Common use of Material Adverse Changes; Reports; Financial Statements Clause in Contracts

Material Adverse Changes; Reports; Financial Statements. The Shareholders and the Company will promptly notify Buyer of any event of which any of the Shareholders or the Company obtain knowledge which has had or might reasonably be expected to have a material adverse effect on the Business or which if known as of the date hereof would have been required to be disclosed to Buyer. The Shareholders and the Company will furnish to Buyer (i) as soon as available, and in any event within five days after it is prepared, any report by the Company for submission to its board of directors and the working papers related thereto and other operating or financial reports (including any projections and budgets) prepared for management of the Business and the working papers related thereto, (ii) as soon as available, copies of all portions of all reports, renewals, filings, certificates, statements and other documents filed with any Governmental Entity, (iii) monthly and quarterly unaudited balance sheets, statements of operations and cash flow and changes in Shareholder's equity for the Company, and (iv) such other reports as Buyer may reasonably request relating to the Company.

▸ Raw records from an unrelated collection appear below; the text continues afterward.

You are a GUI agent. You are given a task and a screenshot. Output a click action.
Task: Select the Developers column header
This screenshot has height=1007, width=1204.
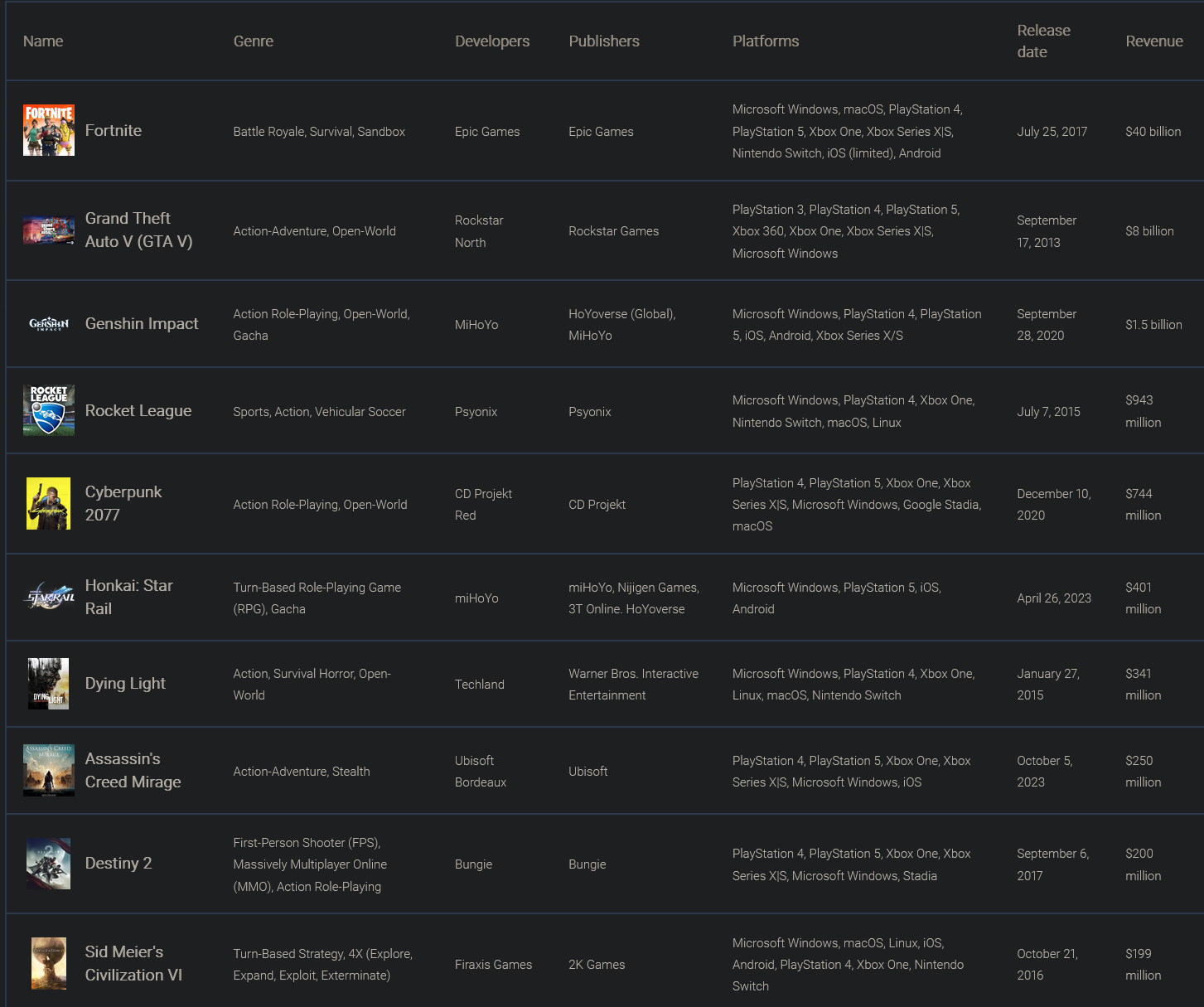click(x=492, y=41)
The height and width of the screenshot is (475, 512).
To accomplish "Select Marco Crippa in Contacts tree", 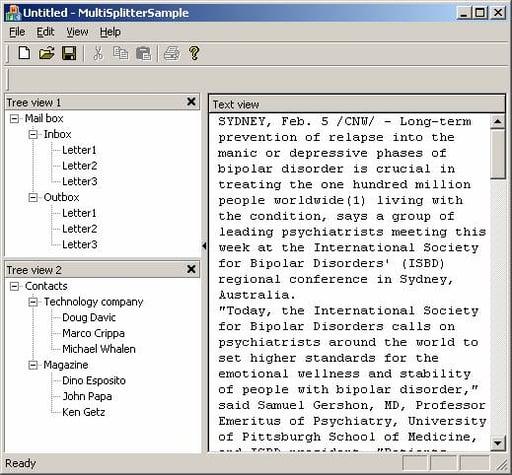I will pos(93,333).
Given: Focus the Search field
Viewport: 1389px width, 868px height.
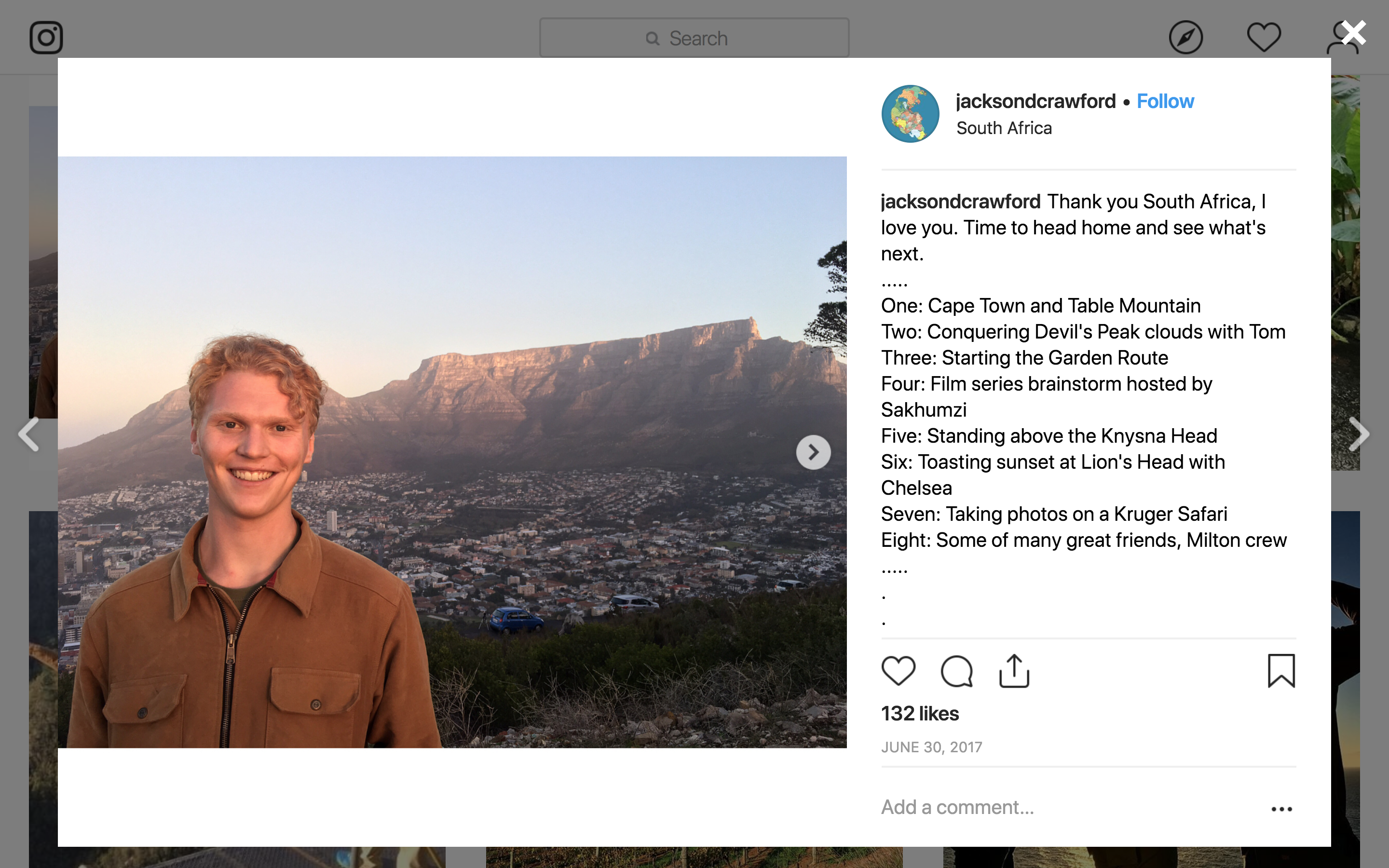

Each of the financial statements delivered pursuant to this Section 6.2(b) shall be prepared in the ordinary course of business consistent with prior practices. Each of the financial statements delivered pursuant to this Section 6.2(b) shall be accompanied by a certificate of the chief financial officer of the Company to the effect that such financial statements present fairly the financial condition and results of operations of the Company for the periods covered and reflect all adjustments (which consist only of normal recurring adjustments not material in amount) necessary for a fair presentation.

Appears in 1 contract

Samples: Stock Purchase Agreement (Seracare Inc)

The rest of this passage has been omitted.